Sauerkraut is undoubtedly one of the simplest and best known ferments in America, especially if your family is a Polish/Ukranian/Austrian/northern French hodgepodge like mine is. I also think sauerkraut is a gateway ferment. People think they’ll try to make it once as a lark, or maybe they give in to peer pressure. Then they realize how simple and delicious, how fun it is and they go to town. Before too long has passed they’re making kimchi in the bathtub, finding themselves passed out in a pool of their own vinegar, stashing flasks of kombucha in that old pair of boots in the back of the closet and sneaking out of bed to make mead and miso by moonlight. I’ve seen it happen. (No, I haven’t.)
Sauerkraut isn’t something I make every week. I really like it, but it tends to be a seasonal treat for me. Its salty tang inevitably brings delicious memories of Christmas Eve eve (yes, two eves) to mind: watching my dad prepare the kielbasa and sauerkraut before sitting down to roll an imperial amount of gumpke (stuffed cabbage) over the course of an evening.
As with every ferment I make regularly, I like to tweak the recipe whenever I make it. With sauerkraut, I usually prefer caraway over juniper and I generally use mustard seeds if I have them on hand.

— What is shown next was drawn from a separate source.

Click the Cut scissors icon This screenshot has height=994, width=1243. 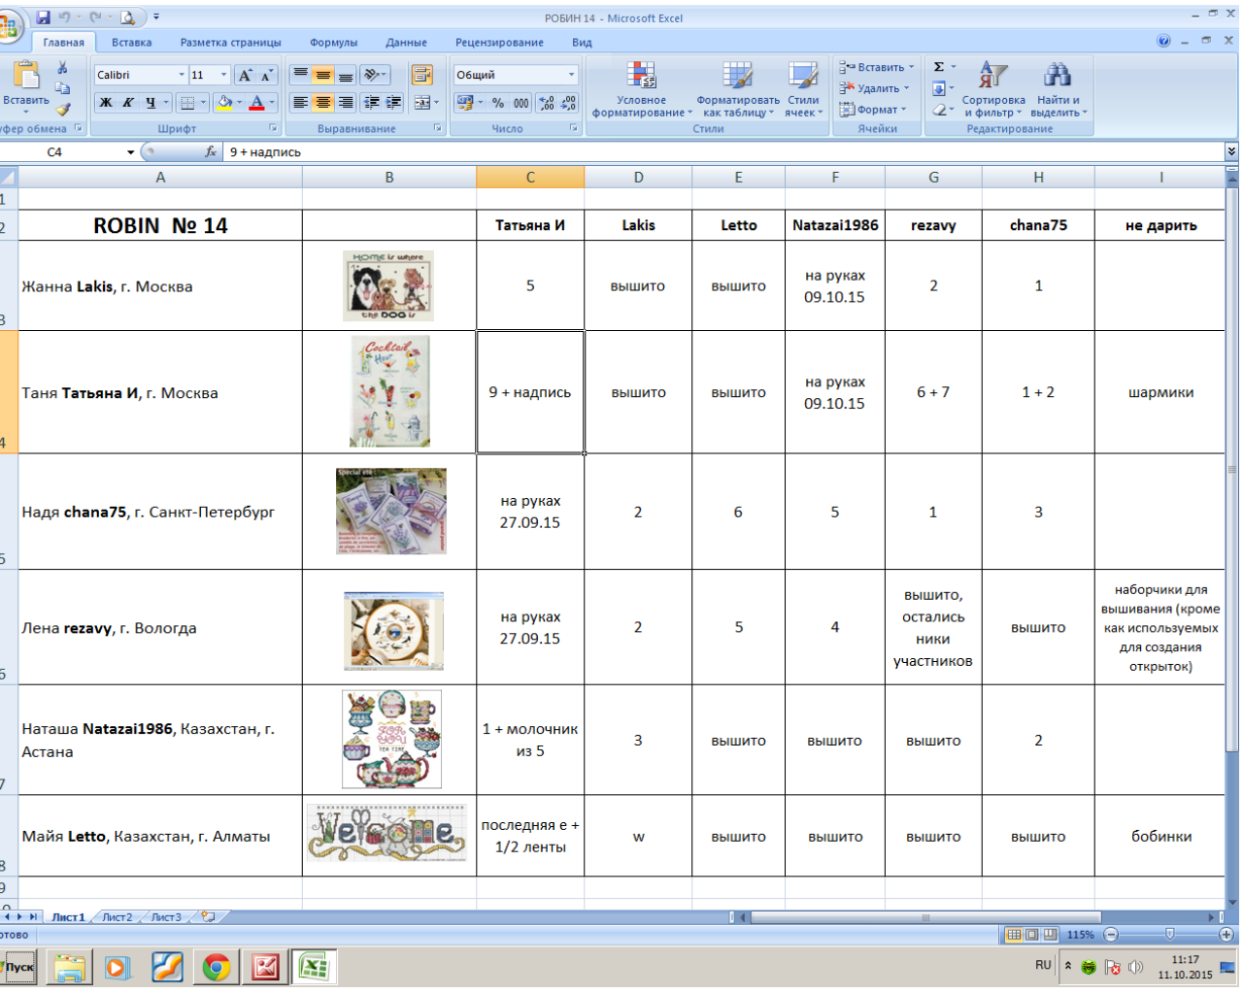pos(62,67)
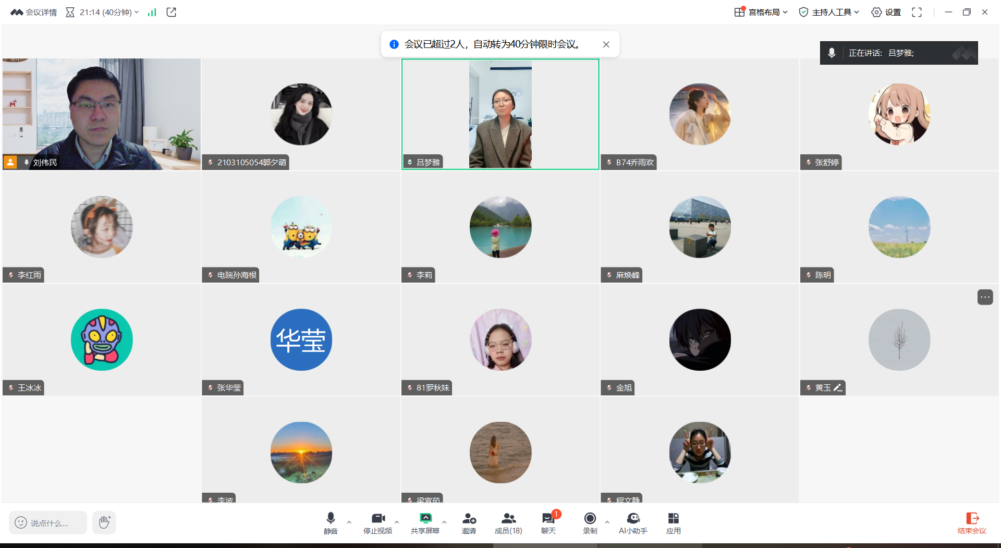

When I heard Sandorkraut speak at the Free Library in June, he mentioned talking to someone who included mashed potatoes in her sauerkraut. Neat, right? Never done it before. I’m more of a sweet potato person than a potato person, so that’s what I used when I made this batch. As always, use your discretion. Too salty? Add less salt! Not enough “rye bread” taste? Double the caraway. Like it to remind of you of gin? Add a few juniper berries. Feeling funky? Add some sliced or pureed ginger or a load of garlic! The only essentials are cabbage and salt* so make it your own!